1.2 ADVANCES. Subject to the terms and conditions hereof, Advances of the Loan
will be made in amounts not to exceed the amount ("Borrowing Base") calculated
in accordance with the formula set forth in the Borrowing Base Certificate,
attached hereto as Exhibit A and by this reference incorporated herein. In
calculating the Borrowing Base, the percentage set forth in Section 13 hereof
of the amount of Total Eligible Accounts Receivable and the percentage set
forth in Section 13 hereof of the amount (determined on the basis of the lower
of cost or market value) of Total Eligible Inventory shall be used. "Eligible
Account Receivable" is an amount owing to Borrower, as determined by Bank in
its sole and absolute discretion, which has arisen from the delivery and/or
shipment of products previously made and from services rendered for which an
invoice has been issued by Borrower to its customer ("Customer") (a) which
amount is not subject to any offset, counterclaim or defense asserted by the
Customer, (b) which amount is subject to a perfected security interest in favor
of Bank and is not subject to any other security interest, lien, claim or
encumbrances, (c) which amount has not remained unpaid for more than the number
of days set forth in Section 13 after the date due under the terms of the
related invoice, (d) where not more than fifteen percent (15%) of the total
amount owing from the Customer has remained unpaid for more than the number of
days set forth in Section 13 after the date due under the terms of the related
invoice, (e) which amount is not an uninsured amount owing from a Customer
located in a foreign country and (f) which amount is not owing from the United
States of America or any agency, department or subdivision thereof, unless a
properly executed assignment of claims has been received by Bank. "Eligible
Inventory" is the inventory of Borrower (consisting of those items within the
categories set forth in Section 13), as determined by Bank in its sole and
absolute discretion, to be (a) in good condition and salable in the ordinary
course of Borrower's business, (b) owned by Borrower free and clear of any
mortgages, liens, security interests, claims, encumbrances or rights of others,
excepting only the security interests in favor of Bank, (c) located at a
location identified in a Security Agreement (hereinafter defined), (d) subject
to a perfected security interest in favor of Bank, (e) not subject to any
consignment to any Customer and (e) not acquired by Borrower in or as part of a
bulk transfer of sale or assets unless Borrower has complied with all applicable
bulk sales or bulk transfer laws.
1.3 NOTE. The Loan shall be evidenced by a promissory note ("Note") of even
date herewith in a form prepared and approved by Bank in the Maximum Amount,
payable in accordance with the terms thereof. Interest on the principal amount
outstanding from time to time shall be charged as provided in the Note and
should such rate of interest as calculated thereunder exceed that allowed by
law, the applicable rate of interest will be the maximum rate of interest
allowed by applicable law.
1.4 PREPAYMENTS. If for any reason the aggregate principal amount of the Loan
outstanding at any time shall exceed the maximum amount permitted to be
borrowed in accordance with Section 1.2 hereof, Borrower, without notice or
demand, shall immediately make a principal payment to Bank in an amount equal
to such excess plus accrued and unpaid interest hereon. Borrower may from time
to time, prepay all or part of the outstanding principal balance of the Loan.
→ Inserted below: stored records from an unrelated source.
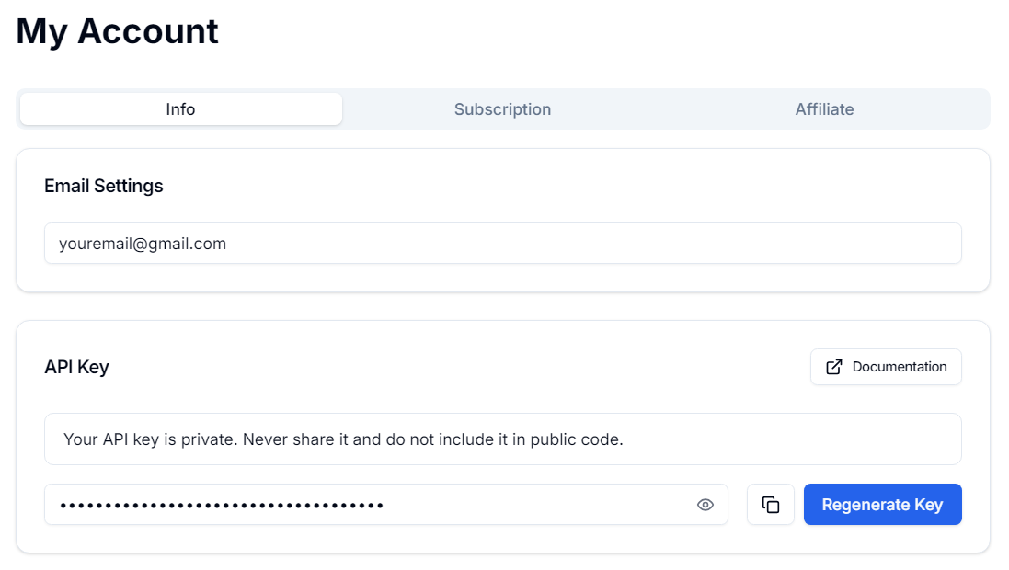
Task: Switch to the Info tab
Action: pyautogui.click(x=181, y=109)
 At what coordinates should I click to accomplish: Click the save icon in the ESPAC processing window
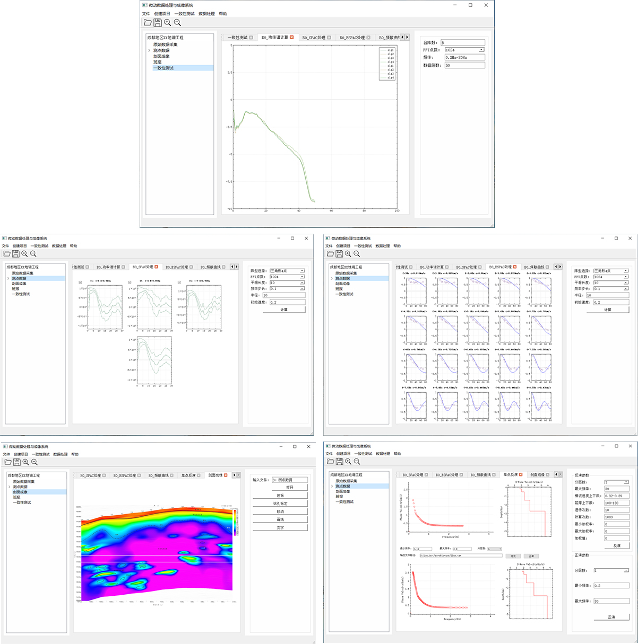point(339,254)
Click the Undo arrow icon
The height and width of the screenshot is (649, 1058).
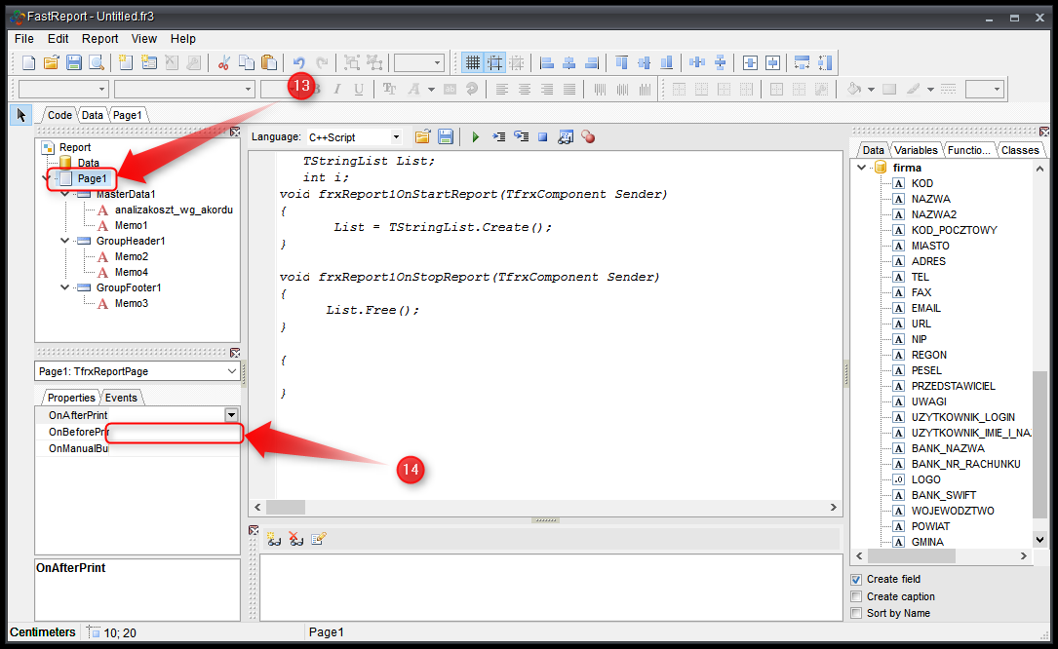coord(299,62)
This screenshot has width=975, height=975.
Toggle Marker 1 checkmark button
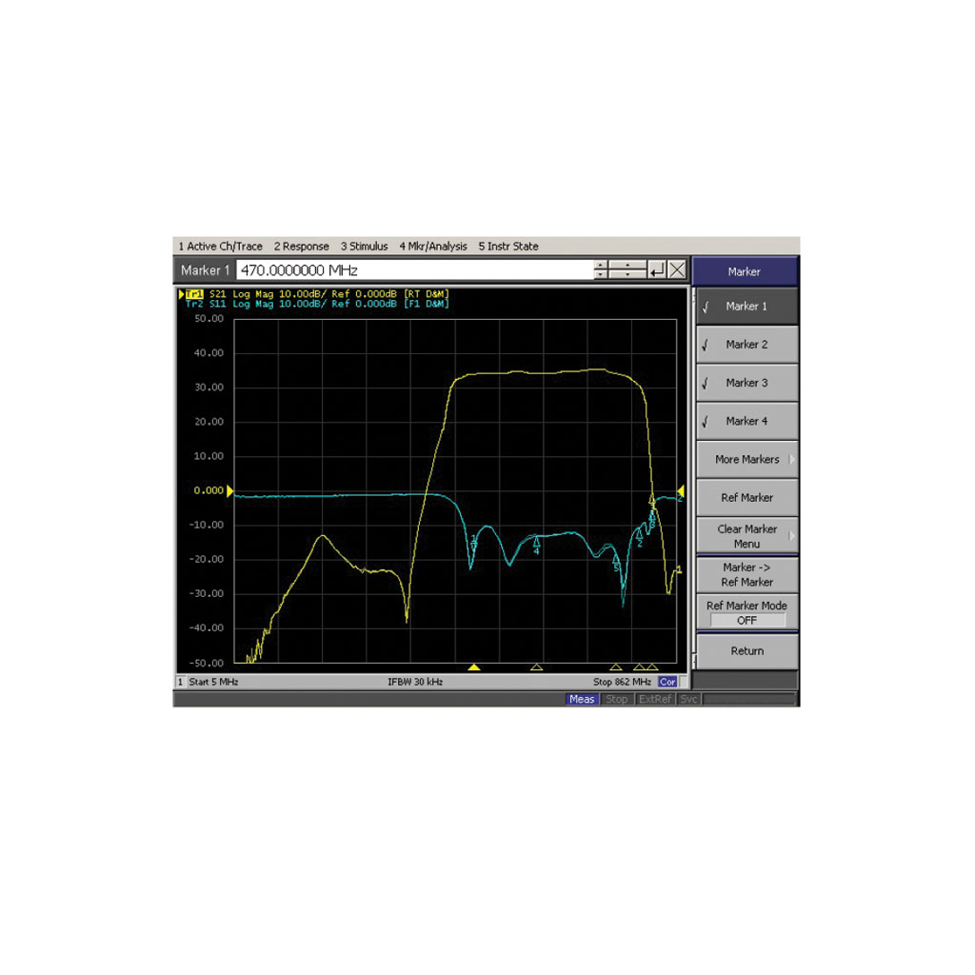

1.5 REMITTANCE ACCOUNT. If so indicated in Section 13 hereof, the proceeds
received by Borrower from its inventory and collection of accounts receivable,
which, pursuant to the Security Agreements (hereinafter defined), are required
to be transmitted to Bank, shall be handled and administered by Bank in
and through a remittance account in accordance with the provisions of the
Security Agreements.
2. SECURITY
2.1 SECURITY AGREEMENTS. As security for the payment of the Note, the Loan, and
all other liabilities and obligations of Borrower to Bank, now existing or
hereafter created, Borrower shall grant to Bank a security interest in all of
Borrower's inventory, accounts receivable, rights to payment and such other
property ("Property"), as more particularly described in one or more security
agreements ("Security Agreements") executed by Borrower and delivered to Bank
in form and substance satisfactory to Bank, in its sole and absolute discretion.
The Security Agreements shall grant to Bank a first and prior security interest
in and to the Property, except as otherwise expressly provided therein.
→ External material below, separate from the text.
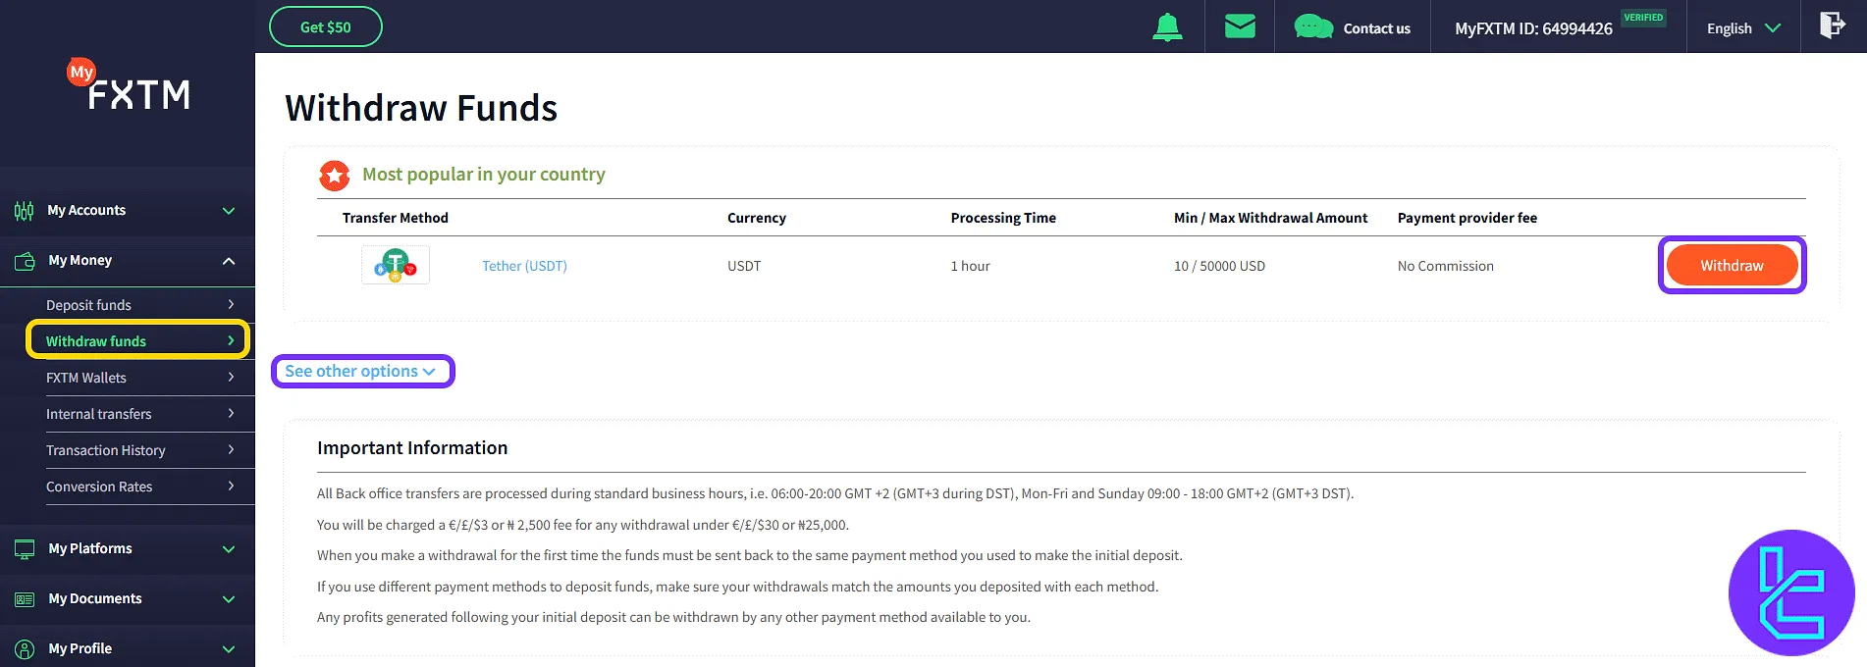Open the Tether (USDT) link

(x=524, y=266)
2.2 ADDITIONAL DOCUMENTS. Borrower shall execute from time to time upon the
request of Bank, such financing statements or the documents reasonably
required by Bank to perfect or continue Bank's security interests described
herein.
3. ADVANCES.
3.1 CONDITIONS PRECEDENT TO ADVANCES. Bank shall have no obligation to make any
Advance until the conditions set forth in the following subparagraphs and
elsewhere herein have been satisfied at the expense of Borrower, as determined
by Bank in its sole and absolute discretion:
(a) Borrower shall have delivered to Bank, in form and substance
satisfactory to Bank, this Agreement, the Note, the Security Agreements
and such other documents, instruments, financing statements, certificates
and agreements as Bank may reasonably request;
(b) If Borrower is a corporation or a partnership, Borrower shall have
delivered to Bank, in form and substance satisfactory to Bank in its sole
and absolute discretion certified copies of resolutions of Borrower's
board of directors or partners, as the case may be, authorizing Borrower
to execute, deliver, honor and perform the Loan Documents and to grant the
security interest in the Property as provided in the Security Agreements
and certifying the names and signatures of the officers or partners, as
the case may be, of Borrower authorized to sign the Loan Documents;
(c) All of Bank's liens and security interests securing the Loan, shall
have been validly perfected;
(d) No material adverse change shall have occurred in the business or
financial condition of Borrower or any guarantor since the date of the
latest financial statements given to Bank by on behalf of Borrower or
such guarantor;
(e) Each of the warranties and representations made by Borrower in the
Loan Documents shall be true and correct as of the date of each Advance
and;
(f) Borrower shall have kept and performed the various covenants,
obligations and agreements on its part to be kept and performed under the
Loan Documents and no Event of Default, or act or event which with the
giving of notice or the passage of time, or both, would constitute an
Event of Default hereunder or under any of the other Loan Documents, shall
have occurred and be continuing.
3.2 REQUESTS FOR ADVANCES. Advances may be made by Bank at the oral or written
request of the persons named in Section 13 hereof, either one acting alone, who
are authorized to request Advances and direct disposition of any such Advances
until written notice of the revocation of such authority is received from
Borrower by Bank. Each request by Borrower for an Advance shall constitute a
reaffirmation, as of the date of such request, of all of the representations
and warranties of Borrower contained in this Agreement and in the other Loan
Documents.
3.3 NO WAIVER. No Advance shall constitute a waiver of any of the conditions to
any further Advances nor, in the event Borrower is unable to satisfy any such
condition, shall any such Advance have the effect of precluding Bank from
thereafter declaring such inability to be an Event of Default (as hereinafter
define).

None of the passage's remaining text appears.